221. An Anthropologist LLM to Elicit Users’ Moral Preferences through Role-Play
- Authors: Gianluca De Ninno , Paola Inverardi , Francesca Belotti
- URL: https://arxiv.org/abs/2510.01189
- Abstract:
This study investigates a novel approach to eliciting users’ moral decision-making by combining immersive roleplaying games with LLM analysis capabilities. Building on the distinction introduced by Floridi between hard ethics inspiring and shaping laws-and soft ethics-moral preferences guiding individual behavior within the free space of decisions compliant to laws-we focus on capturing the latter through contextrich, narrative-driven interactions. Grounded in anthropological methods, the role-playing game exposes participants to ethically charged scenarios in the domain of digital privacy. Data collected during the sessions were interpreted by a customized LLM (“GPT Anthropologist”). Evaluation through a cross-validation process shows that both the richness of the data and the interpretive framing significantly enhance the model’s ability to predict user behavior. Results show that LLMs can be effectively employed to automate and enhance the understanding of user moral preferences and decision-making process in the early stages of software development.
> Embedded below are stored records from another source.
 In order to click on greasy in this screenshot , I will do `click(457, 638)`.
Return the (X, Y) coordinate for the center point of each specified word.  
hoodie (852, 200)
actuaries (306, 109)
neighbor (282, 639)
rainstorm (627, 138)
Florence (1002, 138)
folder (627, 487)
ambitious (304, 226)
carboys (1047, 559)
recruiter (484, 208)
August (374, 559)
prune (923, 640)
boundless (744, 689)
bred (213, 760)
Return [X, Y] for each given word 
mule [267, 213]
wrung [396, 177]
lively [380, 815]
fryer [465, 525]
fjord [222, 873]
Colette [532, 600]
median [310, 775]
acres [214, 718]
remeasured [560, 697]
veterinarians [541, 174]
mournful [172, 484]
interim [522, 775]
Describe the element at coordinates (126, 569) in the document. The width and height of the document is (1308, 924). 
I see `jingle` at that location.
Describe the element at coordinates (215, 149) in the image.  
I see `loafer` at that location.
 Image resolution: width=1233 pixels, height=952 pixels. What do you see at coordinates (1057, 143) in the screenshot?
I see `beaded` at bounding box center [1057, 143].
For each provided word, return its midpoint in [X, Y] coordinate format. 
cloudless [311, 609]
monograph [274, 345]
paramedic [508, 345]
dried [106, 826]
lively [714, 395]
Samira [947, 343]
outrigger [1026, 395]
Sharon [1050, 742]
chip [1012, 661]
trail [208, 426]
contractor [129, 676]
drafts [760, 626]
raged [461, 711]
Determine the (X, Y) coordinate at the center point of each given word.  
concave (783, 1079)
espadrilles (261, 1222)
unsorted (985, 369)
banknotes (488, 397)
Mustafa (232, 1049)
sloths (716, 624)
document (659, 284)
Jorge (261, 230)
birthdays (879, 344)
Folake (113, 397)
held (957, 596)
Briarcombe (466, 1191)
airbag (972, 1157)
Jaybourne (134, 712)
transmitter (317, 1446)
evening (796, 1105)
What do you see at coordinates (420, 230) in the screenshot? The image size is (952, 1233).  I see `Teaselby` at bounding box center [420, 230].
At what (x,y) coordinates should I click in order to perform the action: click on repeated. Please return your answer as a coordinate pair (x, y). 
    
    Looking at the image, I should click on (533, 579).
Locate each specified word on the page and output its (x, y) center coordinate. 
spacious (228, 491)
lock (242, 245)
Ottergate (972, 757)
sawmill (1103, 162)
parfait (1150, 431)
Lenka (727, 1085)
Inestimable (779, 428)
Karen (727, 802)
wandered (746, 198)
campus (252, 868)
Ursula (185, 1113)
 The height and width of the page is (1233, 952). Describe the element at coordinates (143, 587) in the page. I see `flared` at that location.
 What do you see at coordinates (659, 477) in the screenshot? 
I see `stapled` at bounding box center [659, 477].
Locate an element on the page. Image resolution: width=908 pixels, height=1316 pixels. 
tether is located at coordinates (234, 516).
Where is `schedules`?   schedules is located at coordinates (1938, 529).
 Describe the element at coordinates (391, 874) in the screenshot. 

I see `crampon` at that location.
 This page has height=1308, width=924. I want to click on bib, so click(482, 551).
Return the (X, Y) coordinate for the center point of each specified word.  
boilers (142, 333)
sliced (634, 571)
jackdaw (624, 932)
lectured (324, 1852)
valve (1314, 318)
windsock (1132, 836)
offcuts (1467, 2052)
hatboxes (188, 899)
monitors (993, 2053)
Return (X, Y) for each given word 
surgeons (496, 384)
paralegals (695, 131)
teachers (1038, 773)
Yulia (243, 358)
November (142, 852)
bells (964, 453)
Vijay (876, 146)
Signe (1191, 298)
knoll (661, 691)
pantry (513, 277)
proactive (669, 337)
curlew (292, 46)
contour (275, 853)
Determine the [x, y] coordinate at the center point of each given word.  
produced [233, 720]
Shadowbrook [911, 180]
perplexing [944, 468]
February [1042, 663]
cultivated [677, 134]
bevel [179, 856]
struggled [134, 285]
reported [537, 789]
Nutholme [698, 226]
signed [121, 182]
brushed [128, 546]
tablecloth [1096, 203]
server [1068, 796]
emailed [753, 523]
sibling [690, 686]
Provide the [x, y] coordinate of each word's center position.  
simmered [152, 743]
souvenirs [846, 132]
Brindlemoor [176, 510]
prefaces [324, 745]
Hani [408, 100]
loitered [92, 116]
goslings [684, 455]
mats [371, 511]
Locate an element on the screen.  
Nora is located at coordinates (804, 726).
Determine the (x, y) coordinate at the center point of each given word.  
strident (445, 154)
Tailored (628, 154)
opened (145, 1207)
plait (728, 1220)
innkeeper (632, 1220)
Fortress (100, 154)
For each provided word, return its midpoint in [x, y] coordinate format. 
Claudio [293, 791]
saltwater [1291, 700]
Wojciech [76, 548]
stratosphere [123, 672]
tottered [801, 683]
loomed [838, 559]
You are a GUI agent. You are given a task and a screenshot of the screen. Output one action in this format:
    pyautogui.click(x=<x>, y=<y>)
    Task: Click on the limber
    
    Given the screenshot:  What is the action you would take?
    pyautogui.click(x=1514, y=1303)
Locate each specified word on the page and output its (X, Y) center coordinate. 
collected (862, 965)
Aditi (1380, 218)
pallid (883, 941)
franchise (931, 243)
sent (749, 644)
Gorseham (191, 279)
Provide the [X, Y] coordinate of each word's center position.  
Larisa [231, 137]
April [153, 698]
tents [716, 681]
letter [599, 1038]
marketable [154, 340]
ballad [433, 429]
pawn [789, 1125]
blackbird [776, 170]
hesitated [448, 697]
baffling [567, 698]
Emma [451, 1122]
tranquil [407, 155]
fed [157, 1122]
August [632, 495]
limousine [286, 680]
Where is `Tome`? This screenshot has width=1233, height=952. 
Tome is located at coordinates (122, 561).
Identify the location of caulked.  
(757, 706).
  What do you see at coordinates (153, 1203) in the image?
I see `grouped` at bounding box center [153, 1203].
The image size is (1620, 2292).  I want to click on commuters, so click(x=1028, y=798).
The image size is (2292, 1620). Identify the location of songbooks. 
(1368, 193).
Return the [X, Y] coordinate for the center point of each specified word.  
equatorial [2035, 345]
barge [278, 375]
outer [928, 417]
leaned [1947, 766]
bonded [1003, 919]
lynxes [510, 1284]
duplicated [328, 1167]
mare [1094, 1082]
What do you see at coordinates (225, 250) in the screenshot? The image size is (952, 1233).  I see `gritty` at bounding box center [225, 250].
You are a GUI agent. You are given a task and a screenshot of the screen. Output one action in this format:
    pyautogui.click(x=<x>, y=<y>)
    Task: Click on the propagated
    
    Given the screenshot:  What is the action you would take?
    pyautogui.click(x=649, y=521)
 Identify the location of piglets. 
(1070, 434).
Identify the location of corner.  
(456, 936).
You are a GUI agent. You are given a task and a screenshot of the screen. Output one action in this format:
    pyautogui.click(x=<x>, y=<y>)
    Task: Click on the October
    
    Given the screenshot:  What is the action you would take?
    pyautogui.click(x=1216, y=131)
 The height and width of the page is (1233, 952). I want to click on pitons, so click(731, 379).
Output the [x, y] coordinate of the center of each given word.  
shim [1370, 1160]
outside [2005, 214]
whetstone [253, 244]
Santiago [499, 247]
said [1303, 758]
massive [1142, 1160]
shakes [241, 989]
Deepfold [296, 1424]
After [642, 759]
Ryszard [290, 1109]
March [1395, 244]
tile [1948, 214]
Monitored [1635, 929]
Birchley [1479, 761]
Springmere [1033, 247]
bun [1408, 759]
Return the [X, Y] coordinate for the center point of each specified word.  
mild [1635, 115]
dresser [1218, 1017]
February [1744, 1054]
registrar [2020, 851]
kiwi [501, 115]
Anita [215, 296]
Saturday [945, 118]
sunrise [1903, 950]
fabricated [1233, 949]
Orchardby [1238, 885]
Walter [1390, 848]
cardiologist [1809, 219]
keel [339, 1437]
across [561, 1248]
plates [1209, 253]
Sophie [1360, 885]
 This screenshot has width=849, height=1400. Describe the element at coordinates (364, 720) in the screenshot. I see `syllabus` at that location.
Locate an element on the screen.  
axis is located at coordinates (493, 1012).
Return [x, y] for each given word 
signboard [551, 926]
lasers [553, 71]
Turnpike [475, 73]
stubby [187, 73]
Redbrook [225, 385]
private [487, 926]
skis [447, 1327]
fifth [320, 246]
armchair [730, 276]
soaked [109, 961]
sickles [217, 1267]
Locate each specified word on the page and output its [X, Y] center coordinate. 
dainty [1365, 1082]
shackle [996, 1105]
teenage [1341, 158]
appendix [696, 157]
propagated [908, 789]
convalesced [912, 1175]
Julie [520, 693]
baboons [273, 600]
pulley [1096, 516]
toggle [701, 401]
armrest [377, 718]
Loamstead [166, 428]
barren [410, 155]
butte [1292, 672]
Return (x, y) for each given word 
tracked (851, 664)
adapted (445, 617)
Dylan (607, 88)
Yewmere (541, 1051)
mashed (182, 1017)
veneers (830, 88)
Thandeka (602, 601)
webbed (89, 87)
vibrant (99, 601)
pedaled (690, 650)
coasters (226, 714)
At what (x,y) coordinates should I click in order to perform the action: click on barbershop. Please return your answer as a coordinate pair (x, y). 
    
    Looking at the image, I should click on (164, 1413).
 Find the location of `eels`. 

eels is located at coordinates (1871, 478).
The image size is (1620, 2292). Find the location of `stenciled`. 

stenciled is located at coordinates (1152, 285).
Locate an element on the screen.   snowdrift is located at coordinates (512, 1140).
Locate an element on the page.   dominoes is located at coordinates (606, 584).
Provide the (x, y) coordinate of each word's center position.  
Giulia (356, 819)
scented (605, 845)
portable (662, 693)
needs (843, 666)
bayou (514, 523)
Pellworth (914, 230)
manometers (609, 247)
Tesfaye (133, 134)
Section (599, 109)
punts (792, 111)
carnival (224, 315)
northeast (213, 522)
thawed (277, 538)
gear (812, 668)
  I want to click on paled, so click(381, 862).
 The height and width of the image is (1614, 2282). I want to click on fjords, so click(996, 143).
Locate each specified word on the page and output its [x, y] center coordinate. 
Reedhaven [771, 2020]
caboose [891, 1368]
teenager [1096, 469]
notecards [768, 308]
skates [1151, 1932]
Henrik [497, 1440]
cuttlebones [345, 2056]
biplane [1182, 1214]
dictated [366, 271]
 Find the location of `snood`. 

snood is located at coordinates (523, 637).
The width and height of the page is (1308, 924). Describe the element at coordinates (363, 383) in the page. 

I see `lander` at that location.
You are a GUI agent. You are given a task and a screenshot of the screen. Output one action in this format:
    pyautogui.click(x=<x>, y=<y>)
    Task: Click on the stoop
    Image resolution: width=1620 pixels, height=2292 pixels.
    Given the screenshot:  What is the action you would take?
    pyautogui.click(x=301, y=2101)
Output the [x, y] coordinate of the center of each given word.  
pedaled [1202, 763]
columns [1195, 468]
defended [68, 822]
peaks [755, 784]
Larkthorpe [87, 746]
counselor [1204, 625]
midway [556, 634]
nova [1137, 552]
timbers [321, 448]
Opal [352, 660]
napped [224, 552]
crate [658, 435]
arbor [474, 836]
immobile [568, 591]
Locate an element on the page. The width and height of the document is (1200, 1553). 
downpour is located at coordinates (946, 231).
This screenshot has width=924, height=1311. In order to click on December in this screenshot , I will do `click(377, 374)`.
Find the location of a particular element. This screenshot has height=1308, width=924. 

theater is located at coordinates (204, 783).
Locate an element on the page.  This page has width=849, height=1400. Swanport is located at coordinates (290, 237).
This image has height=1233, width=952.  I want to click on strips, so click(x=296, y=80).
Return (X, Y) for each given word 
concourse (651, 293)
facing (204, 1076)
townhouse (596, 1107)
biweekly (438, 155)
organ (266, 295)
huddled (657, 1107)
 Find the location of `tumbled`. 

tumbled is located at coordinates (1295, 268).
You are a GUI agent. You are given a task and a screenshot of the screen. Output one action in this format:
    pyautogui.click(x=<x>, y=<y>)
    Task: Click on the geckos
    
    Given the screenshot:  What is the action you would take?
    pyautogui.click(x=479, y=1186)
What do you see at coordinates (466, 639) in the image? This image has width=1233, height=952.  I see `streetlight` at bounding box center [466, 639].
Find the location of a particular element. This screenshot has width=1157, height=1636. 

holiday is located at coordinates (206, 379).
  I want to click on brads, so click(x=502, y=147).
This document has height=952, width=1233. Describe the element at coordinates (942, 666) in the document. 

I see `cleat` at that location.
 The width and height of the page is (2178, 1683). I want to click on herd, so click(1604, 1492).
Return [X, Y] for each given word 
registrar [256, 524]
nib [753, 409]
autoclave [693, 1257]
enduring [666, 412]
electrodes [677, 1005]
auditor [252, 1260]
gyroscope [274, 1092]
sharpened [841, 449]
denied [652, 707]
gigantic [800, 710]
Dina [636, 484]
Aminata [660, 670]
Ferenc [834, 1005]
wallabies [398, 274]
222. Quantum-Assisted Correlation Clustering
- Authors: Antonio Macaluso , Supreeth Mysore Venkatesh , Diego Arenas , Matthias Klusch , Andreas Dengel
- URL: https://arxiv.org/abs/2509.03561
- Abstract:
This work introduces a hybrid quantum-classical method to correlation clustering, a graph-based unsupervised learning task that seeks to partition the nodes in a graph based on pairwise agreement and disagreement. In particular, we adapt GCS-Q, a quantum-assisted solver originally designed for coalition structure generation, to maximize intra-cluster agreement in signed graphs through recursive divisive partitioning. The proposed method encodes each bipartitioning step as a quadratic unconstrained binary optimization problem, solved via quantum annealing. This integration of quantum optimization within a hierarchical clustering framework enables handling of graphs with arbitrary correlation structures, including negative edges, without relying on metric assumptions or a predefined number of clusters. Empirical evaluations on synthetic signed graphs and real-world hyperspectral imaging data demonstrate that, when adapted for correlation clustering, GCS-Q outperforms classical algorithms in robustness and clustering quality on real-world data and in scenarios with cluster size imbalance. Our results highlight the promise of hybrid quantum-classical optimization for advancing scalable and structurally-aware clustering techniques in graph-based unsupervised learning.